[[ DATASET EXCERPTS open ]]
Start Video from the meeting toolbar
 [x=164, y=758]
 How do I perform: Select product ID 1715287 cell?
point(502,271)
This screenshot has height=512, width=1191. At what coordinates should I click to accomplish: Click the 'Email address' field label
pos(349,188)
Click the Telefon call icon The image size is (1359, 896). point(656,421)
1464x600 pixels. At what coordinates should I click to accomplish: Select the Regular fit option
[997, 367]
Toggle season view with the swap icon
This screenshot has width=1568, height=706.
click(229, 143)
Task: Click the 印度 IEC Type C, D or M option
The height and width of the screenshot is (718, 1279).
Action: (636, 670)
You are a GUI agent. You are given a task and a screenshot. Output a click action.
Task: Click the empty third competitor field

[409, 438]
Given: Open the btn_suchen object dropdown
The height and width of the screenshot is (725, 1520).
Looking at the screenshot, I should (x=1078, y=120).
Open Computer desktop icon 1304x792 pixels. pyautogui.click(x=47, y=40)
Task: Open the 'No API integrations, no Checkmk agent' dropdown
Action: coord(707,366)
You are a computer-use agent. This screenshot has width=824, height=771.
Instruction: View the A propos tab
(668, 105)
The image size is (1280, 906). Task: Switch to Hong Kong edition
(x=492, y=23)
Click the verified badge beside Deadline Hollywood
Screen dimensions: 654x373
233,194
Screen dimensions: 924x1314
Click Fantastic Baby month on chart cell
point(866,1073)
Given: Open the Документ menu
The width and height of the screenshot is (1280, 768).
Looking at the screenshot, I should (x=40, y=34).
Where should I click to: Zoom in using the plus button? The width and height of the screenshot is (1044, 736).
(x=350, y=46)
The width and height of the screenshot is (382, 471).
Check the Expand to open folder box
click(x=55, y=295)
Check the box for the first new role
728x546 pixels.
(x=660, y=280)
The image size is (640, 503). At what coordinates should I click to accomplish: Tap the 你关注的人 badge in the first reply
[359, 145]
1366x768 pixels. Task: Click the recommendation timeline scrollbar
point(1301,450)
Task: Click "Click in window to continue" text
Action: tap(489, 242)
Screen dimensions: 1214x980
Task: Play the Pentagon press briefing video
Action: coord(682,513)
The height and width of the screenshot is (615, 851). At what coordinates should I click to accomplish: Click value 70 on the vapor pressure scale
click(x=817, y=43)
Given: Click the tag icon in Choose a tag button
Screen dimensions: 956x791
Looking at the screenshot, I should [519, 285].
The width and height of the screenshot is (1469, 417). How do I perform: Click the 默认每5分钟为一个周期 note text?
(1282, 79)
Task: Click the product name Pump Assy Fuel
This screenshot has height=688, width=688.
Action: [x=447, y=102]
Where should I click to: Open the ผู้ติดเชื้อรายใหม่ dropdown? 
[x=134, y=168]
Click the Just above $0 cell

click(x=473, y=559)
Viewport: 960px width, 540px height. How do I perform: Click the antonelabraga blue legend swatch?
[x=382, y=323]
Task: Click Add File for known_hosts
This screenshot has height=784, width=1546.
[[ DATASET EXCERPTS closed ]]
## EXERCISE DIRECTIONS
Restate all of the entries exactly, please.

## WRITTEN SOLUTION
Start Video from the meeting toolbar
 [x=164, y=758]
 How do I perform: Select product ID 1715287 cell?
point(502,271)
This screenshot has height=512, width=1191. At what coordinates should I click to accomplish: Click the 'Email address' field label
pos(349,188)
Click the Telefon call icon The image size is (1359, 896). point(656,421)
1464x600 pixels. At what coordinates should I click to accomplish: Select the Regular fit option
[997, 367]
Toggle season view with the swap icon
This screenshot has width=1568, height=706.
click(229, 143)
Task: Click the 印度 IEC Type C, D or M option
The height and width of the screenshot is (718, 1279).
Action: (636, 670)
You are a GUI agent. You are given a task and a screenshot. Output a click action.
Task: Click the empty third competitor field

[409, 438]
Given: Open the btn_suchen object dropdown
The height and width of the screenshot is (725, 1520).
Looking at the screenshot, I should (x=1078, y=120).
Open Computer desktop icon 1304x792 pixels. pyautogui.click(x=47, y=40)
Task: Open the 'No API integrations, no Checkmk agent' dropdown
Action: coord(707,366)
You are a computer-use agent. This screenshot has width=824, height=771.
Instruction: View the A propos tab
(668, 105)
The image size is (1280, 906). Task: Switch to Hong Kong edition
(x=492, y=23)
Click the verified badge beside Deadline Hollywood
Screen dimensions: 654x373
233,194
Screen dimensions: 924x1314
Click Fantastic Baby month on chart cell
point(866,1073)
Given: Open the Документ menu
The width and height of the screenshot is (1280, 768).
Looking at the screenshot, I should (x=40, y=34).
Where should I click to: Zoom in using the plus button? The width and height of the screenshot is (1044, 736).
(x=350, y=46)
The width and height of the screenshot is (382, 471).
Check the Expand to open folder box
click(x=55, y=295)
Check the box for the first new role
728x546 pixels.
(x=660, y=280)
The image size is (640, 503). At what coordinates should I click to accomplish: Tap the 你关注的人 badge in the first reply
[359, 145]
1366x768 pixels. Task: Click the recommendation timeline scrollbar
point(1301,450)
Task: Click "Click in window to continue" text
Action: tap(489, 242)
Screen dimensions: 1214x980
Task: Play the Pentagon press briefing video
Action: coord(682,513)
The height and width of the screenshot is (615, 851). At what coordinates should I click to accomplish: Click value 70 on the vapor pressure scale
click(x=817, y=43)
Given: Click the tag icon in Choose a tag button
Screen dimensions: 956x791
Looking at the screenshot, I should [519, 285].
The width and height of the screenshot is (1469, 417). How do I perform: Click the 默认每5分钟为一个周期 note text?
(1282, 79)
Task: Click the product name Pump Assy Fuel
This screenshot has height=688, width=688.
Action: [x=447, y=102]
Where should I click to: Open the ผู้ติดเชื้อรายใหม่ dropdown? 
[x=134, y=168]
Click the Just above $0 cell

click(x=473, y=559)
Viewport: 960px width, 540px height. How do I perform: Click the antonelabraga blue legend swatch?
[x=382, y=323]
Task: Click Add File for known_hosts
This screenshot has height=784, width=1546.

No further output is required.